MATERIAL PROVIDED:
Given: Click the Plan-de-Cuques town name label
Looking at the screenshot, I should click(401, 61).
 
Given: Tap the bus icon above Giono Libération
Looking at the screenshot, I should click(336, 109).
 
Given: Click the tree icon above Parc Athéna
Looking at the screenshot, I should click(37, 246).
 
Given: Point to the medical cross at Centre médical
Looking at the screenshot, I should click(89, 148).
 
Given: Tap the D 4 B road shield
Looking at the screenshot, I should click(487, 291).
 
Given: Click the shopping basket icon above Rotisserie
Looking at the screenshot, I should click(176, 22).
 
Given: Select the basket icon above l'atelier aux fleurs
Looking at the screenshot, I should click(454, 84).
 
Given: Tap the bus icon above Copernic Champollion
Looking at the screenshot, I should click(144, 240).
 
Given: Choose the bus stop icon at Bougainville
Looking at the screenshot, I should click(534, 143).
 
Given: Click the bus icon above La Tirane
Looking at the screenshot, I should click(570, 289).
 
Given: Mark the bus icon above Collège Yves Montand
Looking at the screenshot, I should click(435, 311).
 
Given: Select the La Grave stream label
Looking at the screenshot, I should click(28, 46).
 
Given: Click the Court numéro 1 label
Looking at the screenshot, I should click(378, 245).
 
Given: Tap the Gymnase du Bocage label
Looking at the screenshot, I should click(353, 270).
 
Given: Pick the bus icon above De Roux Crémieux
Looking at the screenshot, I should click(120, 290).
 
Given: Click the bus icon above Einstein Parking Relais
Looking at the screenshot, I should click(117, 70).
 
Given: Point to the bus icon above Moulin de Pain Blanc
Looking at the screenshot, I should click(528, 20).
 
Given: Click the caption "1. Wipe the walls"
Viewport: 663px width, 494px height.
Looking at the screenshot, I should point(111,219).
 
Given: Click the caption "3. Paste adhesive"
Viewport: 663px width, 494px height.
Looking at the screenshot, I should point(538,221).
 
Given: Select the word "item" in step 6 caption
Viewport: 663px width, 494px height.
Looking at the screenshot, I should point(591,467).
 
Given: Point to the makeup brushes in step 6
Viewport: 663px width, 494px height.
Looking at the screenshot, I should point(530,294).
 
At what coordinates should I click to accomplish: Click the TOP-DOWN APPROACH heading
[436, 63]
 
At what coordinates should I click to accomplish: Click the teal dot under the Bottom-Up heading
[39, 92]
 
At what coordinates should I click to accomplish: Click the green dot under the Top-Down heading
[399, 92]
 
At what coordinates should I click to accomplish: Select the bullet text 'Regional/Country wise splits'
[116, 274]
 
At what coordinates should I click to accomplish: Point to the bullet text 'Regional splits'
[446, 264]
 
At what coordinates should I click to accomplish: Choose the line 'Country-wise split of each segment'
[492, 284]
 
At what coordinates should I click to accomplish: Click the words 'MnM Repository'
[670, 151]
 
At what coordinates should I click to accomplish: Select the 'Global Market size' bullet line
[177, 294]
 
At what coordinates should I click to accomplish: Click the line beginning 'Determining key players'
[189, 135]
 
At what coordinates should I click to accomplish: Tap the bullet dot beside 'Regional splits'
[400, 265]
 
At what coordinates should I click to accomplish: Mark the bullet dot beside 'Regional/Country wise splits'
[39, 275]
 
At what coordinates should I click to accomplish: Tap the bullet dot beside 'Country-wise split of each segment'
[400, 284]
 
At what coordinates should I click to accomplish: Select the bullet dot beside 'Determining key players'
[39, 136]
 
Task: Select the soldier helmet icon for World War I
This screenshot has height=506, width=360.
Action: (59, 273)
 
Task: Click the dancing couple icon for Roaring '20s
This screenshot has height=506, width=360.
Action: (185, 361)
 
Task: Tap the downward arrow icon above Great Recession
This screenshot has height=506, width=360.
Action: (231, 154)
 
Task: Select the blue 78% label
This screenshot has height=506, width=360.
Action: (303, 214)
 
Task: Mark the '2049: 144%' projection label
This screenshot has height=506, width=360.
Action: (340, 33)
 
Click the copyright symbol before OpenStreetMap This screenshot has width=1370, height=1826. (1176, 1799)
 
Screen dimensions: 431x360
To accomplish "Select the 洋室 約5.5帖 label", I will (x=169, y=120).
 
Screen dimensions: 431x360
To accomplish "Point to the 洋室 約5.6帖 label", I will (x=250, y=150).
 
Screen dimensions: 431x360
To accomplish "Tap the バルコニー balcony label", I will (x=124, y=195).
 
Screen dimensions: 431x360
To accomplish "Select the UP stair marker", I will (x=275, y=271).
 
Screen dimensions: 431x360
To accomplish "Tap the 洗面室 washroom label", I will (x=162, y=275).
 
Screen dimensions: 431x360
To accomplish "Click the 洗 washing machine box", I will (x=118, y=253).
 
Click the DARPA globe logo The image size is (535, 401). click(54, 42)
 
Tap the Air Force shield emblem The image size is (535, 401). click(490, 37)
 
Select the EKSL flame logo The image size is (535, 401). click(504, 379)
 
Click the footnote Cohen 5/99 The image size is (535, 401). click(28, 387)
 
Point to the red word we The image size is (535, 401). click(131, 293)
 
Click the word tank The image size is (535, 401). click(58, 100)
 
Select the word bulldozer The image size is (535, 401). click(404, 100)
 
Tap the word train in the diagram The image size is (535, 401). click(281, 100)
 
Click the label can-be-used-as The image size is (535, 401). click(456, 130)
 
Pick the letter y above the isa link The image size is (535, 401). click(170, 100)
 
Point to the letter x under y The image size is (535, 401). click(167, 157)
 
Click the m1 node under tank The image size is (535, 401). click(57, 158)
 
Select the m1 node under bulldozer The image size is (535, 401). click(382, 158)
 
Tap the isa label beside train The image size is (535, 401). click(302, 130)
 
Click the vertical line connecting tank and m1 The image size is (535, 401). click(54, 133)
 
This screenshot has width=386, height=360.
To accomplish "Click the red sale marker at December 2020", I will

THE EXERCISE: Could you copy out the part of the items that opens with the first line and closes with the line containing "Given: Tap the Gymnase du Bocage label", keeping every character unchanged and including both of those lines?

THE COMPLETED TASK:
Given: Click the Plan-de-Cuques town name label
Looking at the screenshot, I should click(401, 61).
 
Given: Tap the bus icon above Giono Libération
Looking at the screenshot, I should click(336, 109).
 
Given: Click the tree icon above Parc Athéna
Looking at the screenshot, I should click(37, 246).
 
Given: Point to the medical cross at Centre médical
Looking at the screenshot, I should click(89, 148).
 
Given: Tap the D 4 B road shield
Looking at the screenshot, I should click(487, 291).
 
Given: Click the shopping basket icon above Rotisserie
Looking at the screenshot, I should click(176, 22).
 
Given: Select the basket icon above l'atelier aux fleurs
Looking at the screenshot, I should click(454, 84).
 
Given: Tap the bus icon above Copernic Champollion
Looking at the screenshot, I should click(144, 240).
 
Given: Choose the bus stop icon at Bougainville
Looking at the screenshot, I should click(534, 143).
 
Given: Click the bus icon above La Tirane
Looking at the screenshot, I should click(570, 289).
 
Given: Mark the bus icon above Collège Yves Montand
Looking at the screenshot, I should click(435, 311).
 
Given: Select the La Grave stream label
Looking at the screenshot, I should click(28, 46).
 
Given: Click the Court numéro 1 label
Looking at the screenshot, I should click(378, 245).
 
Given: Tap the Gymnase du Bocage label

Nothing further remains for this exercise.